[Source material]:

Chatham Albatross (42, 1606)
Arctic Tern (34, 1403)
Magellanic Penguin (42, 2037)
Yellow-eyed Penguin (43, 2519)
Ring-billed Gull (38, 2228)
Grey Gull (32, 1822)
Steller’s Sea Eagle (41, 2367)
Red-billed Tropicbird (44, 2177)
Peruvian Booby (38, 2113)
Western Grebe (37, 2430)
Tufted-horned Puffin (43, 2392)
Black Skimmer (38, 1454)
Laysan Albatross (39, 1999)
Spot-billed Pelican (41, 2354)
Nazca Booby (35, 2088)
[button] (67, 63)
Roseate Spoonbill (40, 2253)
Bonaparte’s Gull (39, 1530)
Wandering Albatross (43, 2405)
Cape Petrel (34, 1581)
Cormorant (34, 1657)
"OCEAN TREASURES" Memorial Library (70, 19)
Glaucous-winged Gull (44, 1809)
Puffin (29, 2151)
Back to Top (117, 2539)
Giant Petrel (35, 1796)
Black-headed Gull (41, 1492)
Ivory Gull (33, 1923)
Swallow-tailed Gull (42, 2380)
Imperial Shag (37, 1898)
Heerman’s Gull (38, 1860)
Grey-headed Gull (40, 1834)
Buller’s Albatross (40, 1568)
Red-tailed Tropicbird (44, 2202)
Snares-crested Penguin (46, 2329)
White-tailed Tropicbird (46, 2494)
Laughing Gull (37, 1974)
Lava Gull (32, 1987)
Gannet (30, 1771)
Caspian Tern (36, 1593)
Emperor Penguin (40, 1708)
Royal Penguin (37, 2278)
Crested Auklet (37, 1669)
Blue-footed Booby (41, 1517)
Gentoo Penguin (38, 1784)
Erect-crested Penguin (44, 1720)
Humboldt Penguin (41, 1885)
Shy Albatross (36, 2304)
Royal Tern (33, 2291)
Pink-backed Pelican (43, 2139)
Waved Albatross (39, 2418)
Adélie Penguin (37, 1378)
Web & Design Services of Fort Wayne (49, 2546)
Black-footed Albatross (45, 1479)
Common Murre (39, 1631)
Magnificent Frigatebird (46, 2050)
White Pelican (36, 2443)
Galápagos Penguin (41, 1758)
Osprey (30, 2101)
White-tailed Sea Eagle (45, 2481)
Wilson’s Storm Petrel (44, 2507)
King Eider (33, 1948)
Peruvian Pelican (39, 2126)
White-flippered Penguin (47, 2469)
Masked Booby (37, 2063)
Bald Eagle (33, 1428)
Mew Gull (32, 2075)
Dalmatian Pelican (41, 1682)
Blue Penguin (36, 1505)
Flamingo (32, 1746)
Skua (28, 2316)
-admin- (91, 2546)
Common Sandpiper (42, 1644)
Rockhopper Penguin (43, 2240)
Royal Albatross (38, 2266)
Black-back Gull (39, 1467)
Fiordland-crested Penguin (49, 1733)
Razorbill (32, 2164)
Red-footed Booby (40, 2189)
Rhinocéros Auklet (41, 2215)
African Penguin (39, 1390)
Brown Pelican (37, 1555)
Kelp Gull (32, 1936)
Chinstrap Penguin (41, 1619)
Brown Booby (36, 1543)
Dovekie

[Problem details]:
Rewrite every row above with "Gull" switched to "Seagull" wherever it occurs. Leave everything else unchanged.

[Answer to the exercise]:
Chatham Albatross (42, 1606)
Arctic Tern (34, 1403)
Magellanic Penguin (42, 2037)
Yellow-eyed Penguin (43, 2519)
Ring-billed Seagull (38, 2228)
Grey Seagull (32, 1822)
Steller’s Sea Eagle (41, 2367)
Red-billed Tropicbird (44, 2177)
Peruvian Booby (38, 2113)
Western Grebe (37, 2430)
Tufted-horned Puffin (43, 2392)
Black Skimmer (38, 1454)
Laysan Albatross (39, 1999)
Spot-billed Pelican (41, 2354)
Nazca Booby (35, 2088)
[button] (67, 63)
Roseate Spoonbill (40, 2253)
Bonaparte’s Seagull (39, 1530)
Wandering Albatross (43, 2405)
Cape Petrel (34, 1581)
Cormorant (34, 1657)
"OCEAN TREASURES" Memorial Library (70, 19)
Glaucous-winged Seagull (44, 1809)
Puffin (29, 2151)
Back to Top (117, 2539)
Giant Petrel (35, 1796)
Black-headed Seagull (41, 1492)
Ivory Seagull (33, 1923)
Swallow-tailed Seagull (42, 2380)
Imperial Shag (37, 1898)
Heerman’s Seagull (38, 1860)
Grey-headed Seagull (40, 1834)
Buller’s Albatross (40, 1568)
Red-tailed Tropicbird (44, 2202)
Snares-crested Penguin (46, 2329)
White-tailed Tropicbird (46, 2494)
Laughing Seagull (37, 1974)
Lava Seagull (32, 1987)
Gannet (30, 1771)
Caspian Tern (36, 1593)
Emperor Penguin (40, 1708)
Royal Penguin (37, 2278)
Crested Auklet (37, 1669)
Blue-footed Booby (41, 1517)
Gentoo Penguin (38, 1784)
Erect-crested Penguin (44, 1720)
Humboldt Penguin (41, 1885)
Shy Albatross (36, 2304)
Royal Tern (33, 2291)
Pink-backed Pelican (43, 2139)
Waved Albatross (39, 2418)
Adélie Penguin (37, 1378)
Web & Design Services of Fort Wayne (49, 2546)
Black-footed Albatross (45, 1479)
Common Murre (39, 1631)
Magnificent Frigatebird (46, 2050)
White Pelican (36, 2443)
Galápagos Penguin (41, 1758)
Osprey (30, 2101)
White-tailed Sea Eagle (45, 2481)
Wilson’s Storm Petrel (44, 2507)
King Eider (33, 1948)
Peruvian Pelican (39, 2126)
White-flippered Penguin (47, 2469)
Masked Booby (37, 2063)
Bald Eagle (33, 1428)
Mew Seagull (32, 2075)
Dalmatian Pelican (41, 1682)
Blue Penguin (36, 1505)
Flamingo (32, 1746)
Skua (28, 2316)
-admin- (91, 2546)
Common Sandpiper (42, 1644)
Rockhopper Penguin (43, 2240)
Royal Albatross (38, 2266)
Black-back Seagull (39, 1467)
Fiordland-crested Penguin (49, 1733)
Razorbill (32, 2164)
Red-footed Booby (40, 2189)
Rhinocéros Auklet (41, 2215)
African Penguin (39, 1390)
Brown Pelican (37, 1555)
Kelp Seagull (32, 1936)
Chinstrap Penguin (41, 1619)
Brown Booby (36, 1543)
Dovekie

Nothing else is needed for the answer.